São os sites bem construídos, com conteúdos e aparência interessantes, de navegação intuitiva e adaptáveis a qualquer dispositivo móvel (sites responsivos), que têm sucesso.
As fases estão diretamente associadas a determinadas questões: Para quê? Para quem? O quê? Como?
Se planeares bem o teu trabalho desde o início, obterás melhores resultados com menor esforço e mais rapidamente.
Enciclopédias Digitais
Wikipédia, Infopédia e outras enciclopédias online.
Bibliotecas Científicas
Biblioteca Digital Mundial, WikiCiências, Biblioteca Nacional de Portugal.
Recursos Geográficos
Google Maps, Google Earth, Instituto Nacional de Estatística.
Google Arts & Culture permite viagens virtuais a museus e galerias.
Agência Lusa, CNN, Jornal de Notícias, The Times, RFM, TSF.
Bibliotecas Multimédia
Pixabay oferece vídeos e imagens com licença CC0 de utilização livre.
Como saber se a informação pesquisada na internet é atualizada e credível? Deves utilizar as fontes de informação com cautela e analisar a informação através de critérios que passam pelo conteúdo e pela apresentação da informação.
O endereço URL é de um organismo público ou oficial?
Há uma identificação clara e precisa acerca do autor ou proveniência da informação?
O autor ou a entidade responsável pelo site é de confiança?
O site contém informação completa e válida?
Há informação com referências e links para sites de organismos conceituados?
A linguagem utilizada é adequada aos conteúdos abordados?
A informação apresenta-se de forma clara, organizada e isenta de erros?
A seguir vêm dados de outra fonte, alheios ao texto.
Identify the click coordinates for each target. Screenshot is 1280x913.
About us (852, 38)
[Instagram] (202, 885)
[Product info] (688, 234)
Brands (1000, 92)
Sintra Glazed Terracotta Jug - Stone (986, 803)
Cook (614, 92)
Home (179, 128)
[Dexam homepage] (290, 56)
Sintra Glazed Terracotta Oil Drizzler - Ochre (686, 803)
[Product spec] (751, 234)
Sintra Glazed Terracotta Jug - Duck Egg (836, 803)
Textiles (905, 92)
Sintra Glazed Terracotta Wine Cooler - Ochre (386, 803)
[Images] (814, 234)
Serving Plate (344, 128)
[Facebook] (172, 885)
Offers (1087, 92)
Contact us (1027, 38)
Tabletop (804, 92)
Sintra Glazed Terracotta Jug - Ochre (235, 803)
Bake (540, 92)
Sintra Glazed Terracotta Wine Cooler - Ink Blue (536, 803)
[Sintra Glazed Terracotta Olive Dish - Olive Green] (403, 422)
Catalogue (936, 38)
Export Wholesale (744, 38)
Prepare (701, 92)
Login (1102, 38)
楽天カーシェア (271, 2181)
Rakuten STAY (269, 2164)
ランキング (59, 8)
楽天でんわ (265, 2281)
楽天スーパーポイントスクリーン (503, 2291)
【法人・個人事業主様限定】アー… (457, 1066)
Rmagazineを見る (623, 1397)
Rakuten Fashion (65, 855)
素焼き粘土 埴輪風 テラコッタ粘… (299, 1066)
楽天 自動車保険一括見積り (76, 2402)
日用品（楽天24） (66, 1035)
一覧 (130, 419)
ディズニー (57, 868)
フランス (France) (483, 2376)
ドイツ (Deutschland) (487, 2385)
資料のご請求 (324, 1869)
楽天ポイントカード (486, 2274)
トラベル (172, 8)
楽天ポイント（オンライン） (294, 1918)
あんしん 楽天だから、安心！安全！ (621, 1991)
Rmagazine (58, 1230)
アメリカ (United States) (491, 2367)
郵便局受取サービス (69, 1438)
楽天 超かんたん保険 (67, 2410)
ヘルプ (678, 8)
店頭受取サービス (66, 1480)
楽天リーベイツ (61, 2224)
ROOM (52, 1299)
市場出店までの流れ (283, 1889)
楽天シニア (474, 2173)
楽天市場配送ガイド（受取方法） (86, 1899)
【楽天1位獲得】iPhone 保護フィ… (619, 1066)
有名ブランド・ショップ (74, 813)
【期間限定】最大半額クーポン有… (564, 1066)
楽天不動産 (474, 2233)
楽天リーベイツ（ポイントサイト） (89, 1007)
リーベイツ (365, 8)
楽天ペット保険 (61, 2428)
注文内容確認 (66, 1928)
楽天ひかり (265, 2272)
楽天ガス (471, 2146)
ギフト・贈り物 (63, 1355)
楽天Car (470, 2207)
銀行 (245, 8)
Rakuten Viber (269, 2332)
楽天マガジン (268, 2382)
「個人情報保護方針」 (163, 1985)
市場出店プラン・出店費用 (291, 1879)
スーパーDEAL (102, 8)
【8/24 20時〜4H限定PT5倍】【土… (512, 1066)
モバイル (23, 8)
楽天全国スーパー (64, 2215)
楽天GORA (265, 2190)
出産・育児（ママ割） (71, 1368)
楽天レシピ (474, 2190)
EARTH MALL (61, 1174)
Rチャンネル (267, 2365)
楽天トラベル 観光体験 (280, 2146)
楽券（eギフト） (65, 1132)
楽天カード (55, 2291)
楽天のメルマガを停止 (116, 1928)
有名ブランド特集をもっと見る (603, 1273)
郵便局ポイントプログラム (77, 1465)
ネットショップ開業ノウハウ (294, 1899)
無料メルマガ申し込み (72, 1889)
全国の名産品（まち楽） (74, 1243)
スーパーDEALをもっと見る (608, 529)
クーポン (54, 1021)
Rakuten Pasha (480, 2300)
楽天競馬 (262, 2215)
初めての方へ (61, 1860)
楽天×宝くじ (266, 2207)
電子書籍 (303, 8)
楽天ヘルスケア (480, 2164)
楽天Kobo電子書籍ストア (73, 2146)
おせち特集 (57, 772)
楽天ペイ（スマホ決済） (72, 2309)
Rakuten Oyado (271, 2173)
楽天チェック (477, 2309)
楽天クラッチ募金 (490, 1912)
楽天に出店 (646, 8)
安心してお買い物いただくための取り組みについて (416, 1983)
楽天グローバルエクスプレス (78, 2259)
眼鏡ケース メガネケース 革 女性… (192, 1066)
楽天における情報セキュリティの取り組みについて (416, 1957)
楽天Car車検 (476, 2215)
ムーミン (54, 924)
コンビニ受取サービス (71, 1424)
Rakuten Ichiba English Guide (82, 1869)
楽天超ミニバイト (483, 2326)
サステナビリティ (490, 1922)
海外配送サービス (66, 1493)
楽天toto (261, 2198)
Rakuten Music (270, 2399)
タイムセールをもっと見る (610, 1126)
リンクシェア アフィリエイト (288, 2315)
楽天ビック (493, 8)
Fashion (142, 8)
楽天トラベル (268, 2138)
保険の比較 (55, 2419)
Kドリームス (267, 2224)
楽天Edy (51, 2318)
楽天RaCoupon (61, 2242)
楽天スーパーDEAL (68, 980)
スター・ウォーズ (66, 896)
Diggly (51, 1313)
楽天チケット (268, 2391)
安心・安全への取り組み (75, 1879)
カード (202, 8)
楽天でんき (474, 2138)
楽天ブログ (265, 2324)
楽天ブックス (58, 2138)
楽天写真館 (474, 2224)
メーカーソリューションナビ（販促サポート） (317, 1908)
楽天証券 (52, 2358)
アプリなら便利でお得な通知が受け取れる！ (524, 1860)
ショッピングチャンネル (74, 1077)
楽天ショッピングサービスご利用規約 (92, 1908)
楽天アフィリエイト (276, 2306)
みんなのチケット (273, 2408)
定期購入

É um site que tem visível a data de publicação da informação?
Seguir estas etapas garante que a informação que utilizas é credível, relevante e devidamente referenciada.
Quando publicamos conteúdos digitais, temos de ter em conta que estes devem garantir o acesso à informação por qualquer utilizador, independentemente de ter ou não alguma incapacidade.
A W3C (World Wide Web Consortium) define padrões internacionais de acessibilidade da web que asseguram a inclusão social.